- [Exercise details]
Exact copies of the lines below, from the one with "here (64, 343)" up to and including the one with "autoetnografi (98, 396)", are what this calls for; leave out pictures.
═══ Supplied records
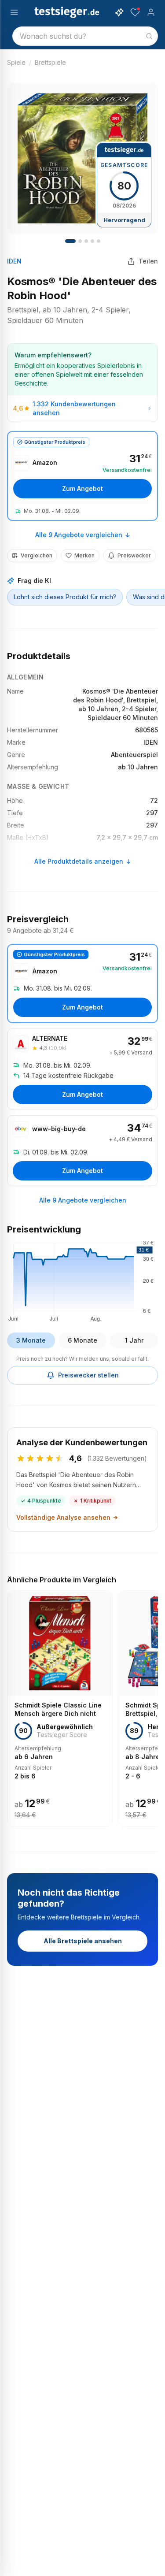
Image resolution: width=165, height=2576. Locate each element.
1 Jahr (134, 1340)
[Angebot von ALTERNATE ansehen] (82, 1069)
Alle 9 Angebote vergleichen (78, 534)
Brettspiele (50, 62)
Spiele (16, 62)
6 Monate (82, 1340)
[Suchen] (149, 36)
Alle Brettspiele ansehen (83, 1941)
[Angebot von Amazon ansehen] (82, 476)
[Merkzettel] (135, 12)
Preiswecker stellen (88, 1375)
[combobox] (85, 36)
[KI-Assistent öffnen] (119, 12)
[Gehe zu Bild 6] (92, 241)
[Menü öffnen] (14, 12)
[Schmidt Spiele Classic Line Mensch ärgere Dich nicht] (59, 1708)
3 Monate (31, 1340)
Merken (84, 555)
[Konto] (151, 12)
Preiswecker (134, 555)
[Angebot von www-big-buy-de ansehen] (82, 1151)
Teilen (148, 261)
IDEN (14, 261)
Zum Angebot (82, 488)
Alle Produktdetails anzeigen (78, 861)
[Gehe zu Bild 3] (80, 241)
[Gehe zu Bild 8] (98, 241)
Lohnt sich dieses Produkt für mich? (65, 597)
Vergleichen (36, 555)
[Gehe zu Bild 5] (86, 241)
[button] (82, 1280)
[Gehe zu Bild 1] (70, 241)
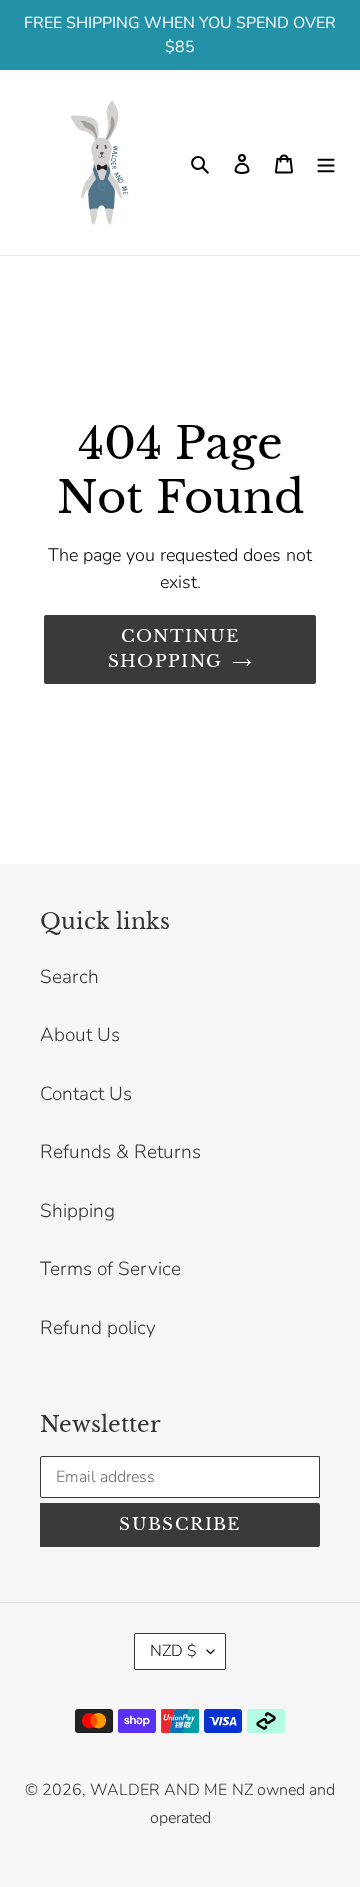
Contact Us (86, 1094)
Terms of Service (110, 1269)
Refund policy (98, 1328)
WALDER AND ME (158, 1790)
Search (69, 977)
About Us (80, 1035)
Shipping (77, 1211)
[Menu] (326, 162)
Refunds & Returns (120, 1152)
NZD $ (173, 1651)
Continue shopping (174, 649)
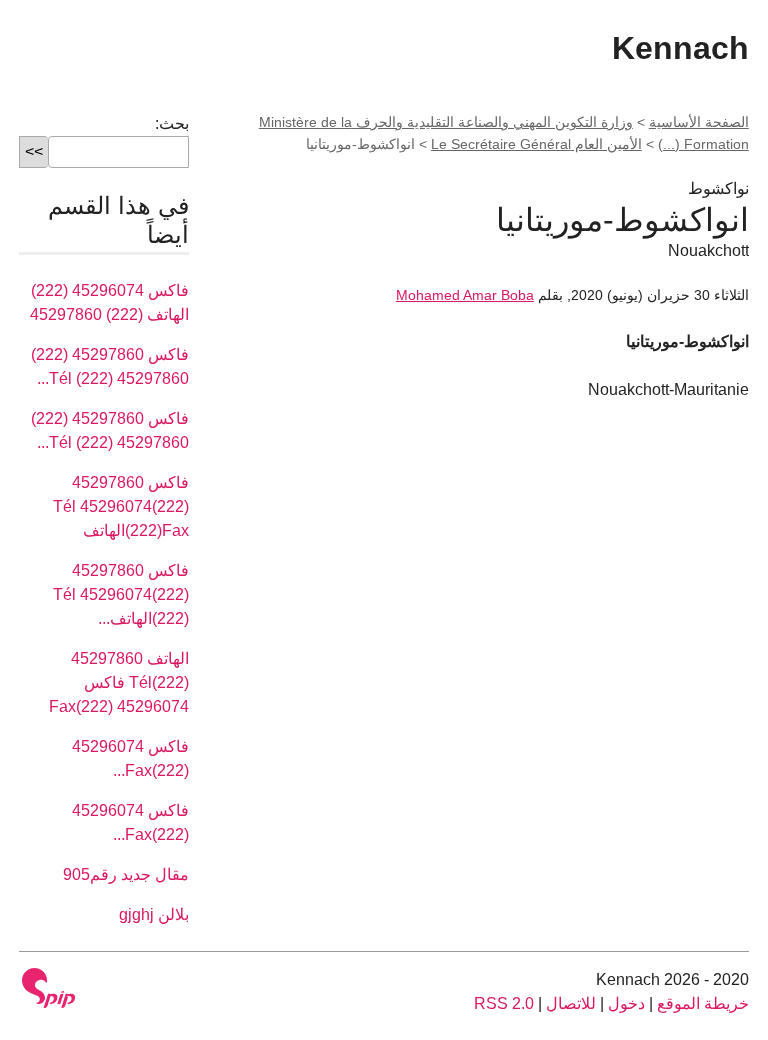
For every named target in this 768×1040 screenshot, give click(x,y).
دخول (626, 1003)
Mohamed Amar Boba (465, 295)
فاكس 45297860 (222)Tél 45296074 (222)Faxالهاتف (121, 506)
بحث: (172, 123)
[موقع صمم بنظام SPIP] (49, 988)
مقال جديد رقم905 (126, 874)
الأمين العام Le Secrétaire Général (536, 144)
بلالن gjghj (154, 914)
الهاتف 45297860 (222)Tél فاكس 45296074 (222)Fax (119, 682)
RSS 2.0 (504, 1003)
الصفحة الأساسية (699, 122)
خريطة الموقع (703, 1003)
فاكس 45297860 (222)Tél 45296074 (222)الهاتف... (121, 594)
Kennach (680, 48)
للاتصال (571, 1003)
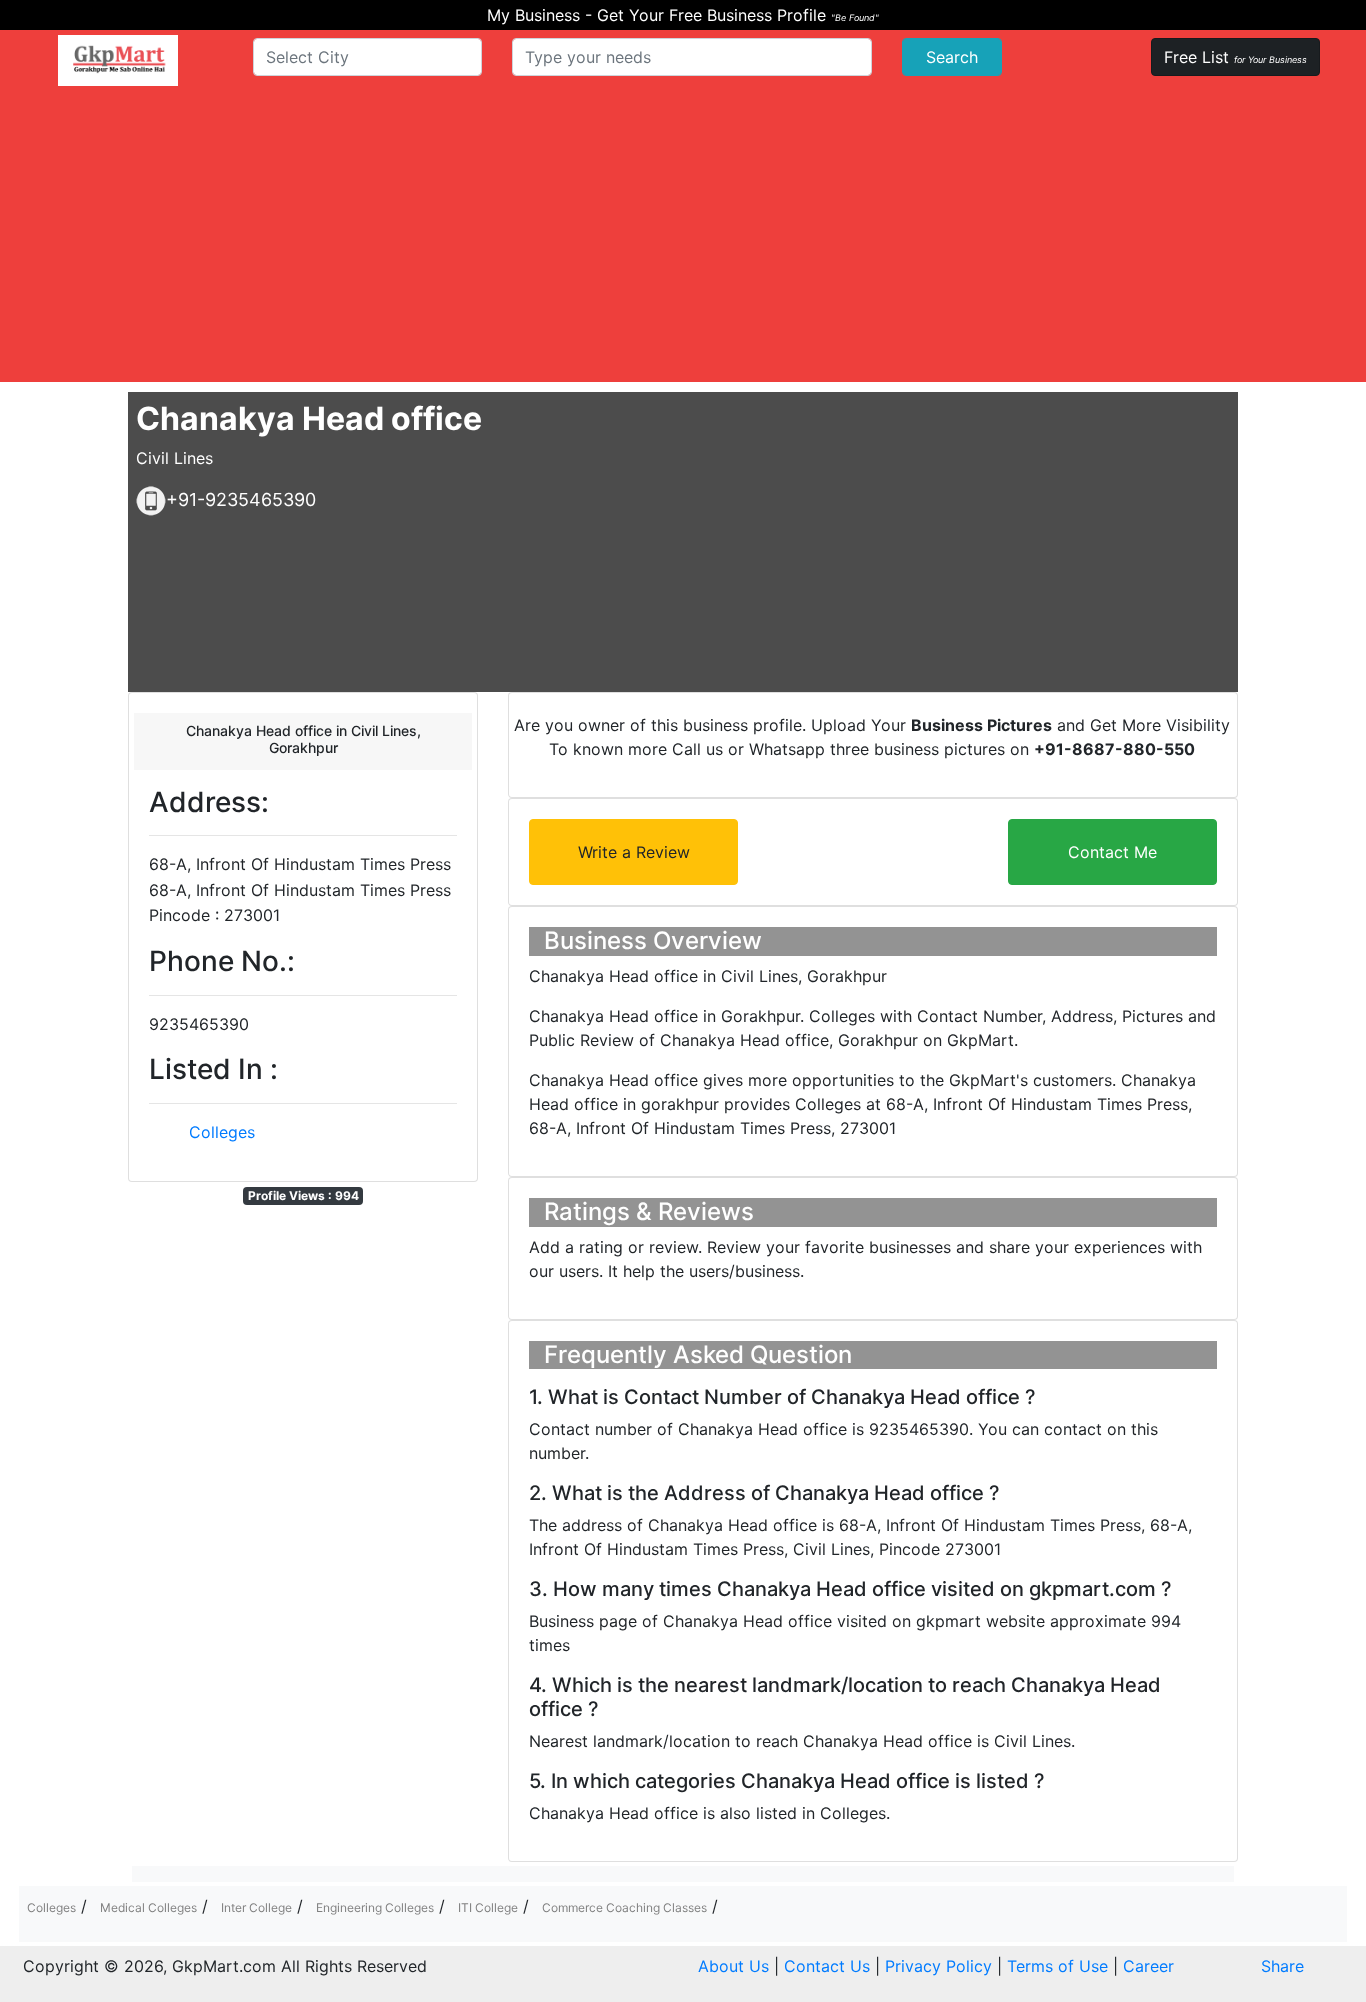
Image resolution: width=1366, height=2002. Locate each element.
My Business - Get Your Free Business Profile (683, 15)
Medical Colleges (148, 1907)
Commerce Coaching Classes (624, 1907)
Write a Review (634, 852)
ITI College (488, 1907)
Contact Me (1112, 852)
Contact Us (827, 1966)
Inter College (256, 1907)
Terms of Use (1057, 1966)
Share (1282, 1966)
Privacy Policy (938, 1966)
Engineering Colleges (375, 1907)
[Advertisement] (683, 242)
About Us (733, 1966)
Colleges (222, 1132)
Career (1148, 1966)
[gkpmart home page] (118, 60)
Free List (1235, 57)
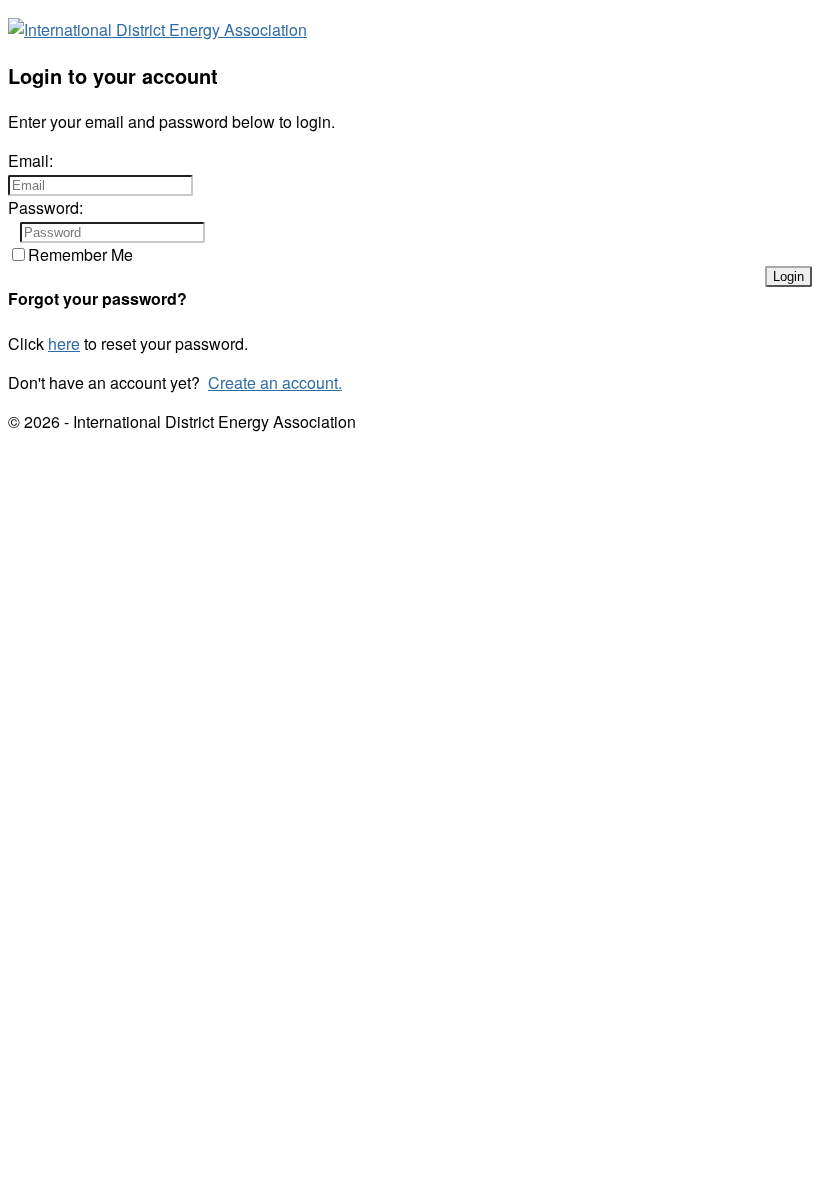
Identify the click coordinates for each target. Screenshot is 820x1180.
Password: (45, 207)
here (64, 343)
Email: (30, 160)
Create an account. (275, 382)
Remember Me (80, 254)
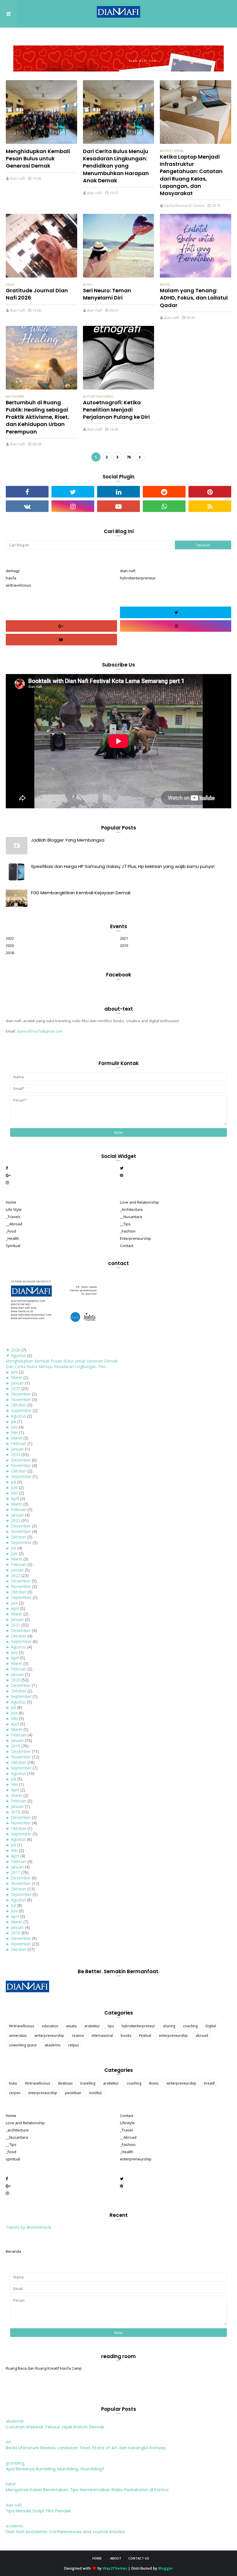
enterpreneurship (173, 2035)
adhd (165, 284)
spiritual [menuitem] (13, 2159)
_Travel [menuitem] (126, 2130)
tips (111, 2026)
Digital (210, 2026)
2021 (124, 938)
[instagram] (72, 506)
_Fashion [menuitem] (128, 1231)
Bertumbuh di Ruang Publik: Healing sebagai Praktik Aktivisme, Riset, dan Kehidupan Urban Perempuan (37, 417)
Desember (21, 1394)
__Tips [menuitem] (125, 1224)
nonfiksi (95, 2092)
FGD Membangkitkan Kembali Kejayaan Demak (81, 893)
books (126, 2035)
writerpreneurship (49, 2035)
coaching (190, 2026)
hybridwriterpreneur (138, 578)
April (15, 1498)
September (21, 1410)
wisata (71, 2026)
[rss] (209, 506)
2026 (10, 284)
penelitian (73, 2092)
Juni (14, 1372)
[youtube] (118, 506)
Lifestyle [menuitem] (127, 2122)
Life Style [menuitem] (14, 1209)
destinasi (65, 2083)
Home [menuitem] (11, 1202)
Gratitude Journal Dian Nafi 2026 (37, 294)
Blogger (165, 2568)
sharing (169, 2026)
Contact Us (138, 2558)
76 (129, 457)
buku (88, 284)
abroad (202, 2035)
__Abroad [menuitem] (14, 1224)
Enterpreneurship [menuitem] (135, 1238)
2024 (15, 1454)
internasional (102, 2035)
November (21, 1399)
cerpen (15, 2092)
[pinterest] (209, 491)
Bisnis (154, 2083)
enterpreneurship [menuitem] (135, 2159)
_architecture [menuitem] (17, 2130)
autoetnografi (98, 396)
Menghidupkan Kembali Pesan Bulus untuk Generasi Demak (38, 158)
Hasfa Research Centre (184, 205)
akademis (52, 2045)
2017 (15, 1872)
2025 (15, 1388)
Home (97, 2558)
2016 (15, 1933)
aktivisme (15, 396)
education (50, 2026)
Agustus (18, 1355)
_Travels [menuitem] (13, 1216)
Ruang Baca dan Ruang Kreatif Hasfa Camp (44, 2368)
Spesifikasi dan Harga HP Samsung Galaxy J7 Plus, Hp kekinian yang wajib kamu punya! (122, 866)
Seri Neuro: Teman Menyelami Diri (107, 294)
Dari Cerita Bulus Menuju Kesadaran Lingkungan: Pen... (57, 1366)
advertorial (172, 150)
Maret (16, 1377)
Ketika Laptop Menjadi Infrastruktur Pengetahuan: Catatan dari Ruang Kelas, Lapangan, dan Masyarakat (191, 175)
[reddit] (164, 491)
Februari (18, 1443)
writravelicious (18, 585)
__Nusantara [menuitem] (131, 1216)
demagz (13, 570)
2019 (124, 945)
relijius (73, 2045)
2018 (10, 952)
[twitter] (72, 491)
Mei (14, 1432)
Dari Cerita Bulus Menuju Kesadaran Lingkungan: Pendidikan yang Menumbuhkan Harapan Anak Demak (116, 166)
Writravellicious (21, 2026)
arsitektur (92, 2026)
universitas (18, 2035)
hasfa (11, 578)
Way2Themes (115, 2568)
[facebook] (27, 491)
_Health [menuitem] (12, 1238)
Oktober (18, 1405)
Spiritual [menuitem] (13, 1245)
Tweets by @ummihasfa (28, 2227)
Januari (17, 1383)
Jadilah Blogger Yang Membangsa (67, 840)
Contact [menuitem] (126, 1245)
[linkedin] (118, 491)
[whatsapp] (164, 506)
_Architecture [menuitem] (131, 1209)
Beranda (13, 2251)
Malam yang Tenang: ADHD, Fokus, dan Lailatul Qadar (194, 298)
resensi (78, 2035)
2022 (10, 938)
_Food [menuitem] (11, 1231)
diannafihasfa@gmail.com (40, 1031)
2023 (15, 1520)
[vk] (27, 506)
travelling (87, 2083)
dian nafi (17, 178)
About (115, 2558)
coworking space (23, 2045)
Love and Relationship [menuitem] (139, 1202)
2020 (10, 945)
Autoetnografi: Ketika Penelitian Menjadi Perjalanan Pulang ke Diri (116, 410)
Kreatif (209, 2083)
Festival (145, 2035)
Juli (13, 1421)
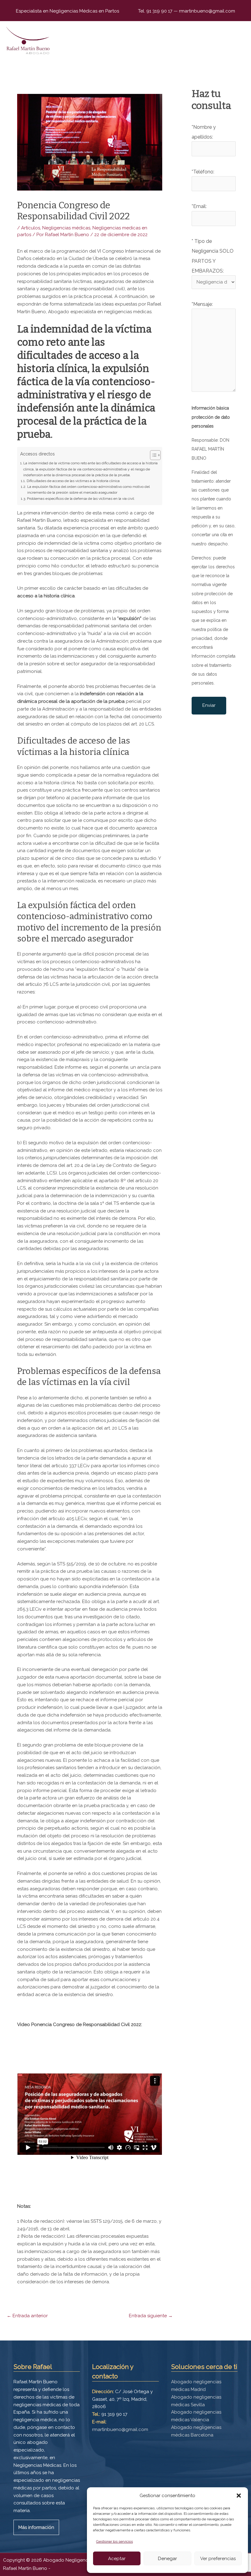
══════
- [Task result]
here (64, 343)
Email: (30, 160)
Create an account. (275, 382)
Remember Me (80, 254)
enterpreneurship (173, 2035)
adhd (165, 284)
spiritual [menuitem] (13, 2159)
_Travel [menuitem] (126, 2130)
tips (111, 2026)
Digital (210, 2026)
2021 (124, 938)
[instagram] (72, 506)
_Fashion [menuitem] (128, 1231)
Bertumbuh di Ruang Publik: Healing sebagai Praktik Aktivisme, Riset, dan Kehidupan Urban Perempuan (37, 417)
Desember (21, 1394)
__Tips [menuitem] (125, 1224)
nonfiksi (95, 2092)
FGD Membangkitkan Kembali Kejayaan Demak (81, 893)
books (126, 2035)
writerpreneurship (49, 2035)
coaching (190, 2026)
hybridwriterpreneur (138, 578)
April (15, 1498)
September (21, 1410)
wisata (71, 2026)
[rss] (209, 506)
2026 (10, 284)
penelitian (73, 2092)
Juni (14, 1372)
[youtube] (118, 506)
Lifestyle [menuitem] (127, 2122)
Life Style [menuitem] (14, 1209)
destinasi (65, 2083)
Home [menuitem] (11, 1202)
Gratitude Journal Dian Nafi 2026 (37, 294)
Blogger (165, 2568)
sharing (169, 2026)
Contact Us (138, 2558)
76 (129, 457)
buku (88, 284)
abroad (202, 2035)
__Abroad [menuitem] (14, 1224)
Enterpreneurship [menuitem] (135, 1238)
2024 (15, 1454)
internasional (102, 2035)
November (21, 1399)
cerpen (15, 2092)
[pinterest] (209, 491)
Bisnis (154, 2083)
enterpreneurship [menuitem] (135, 2159)
_architecture [menuitem] (17, 2130)
autoetnografi (98, 396)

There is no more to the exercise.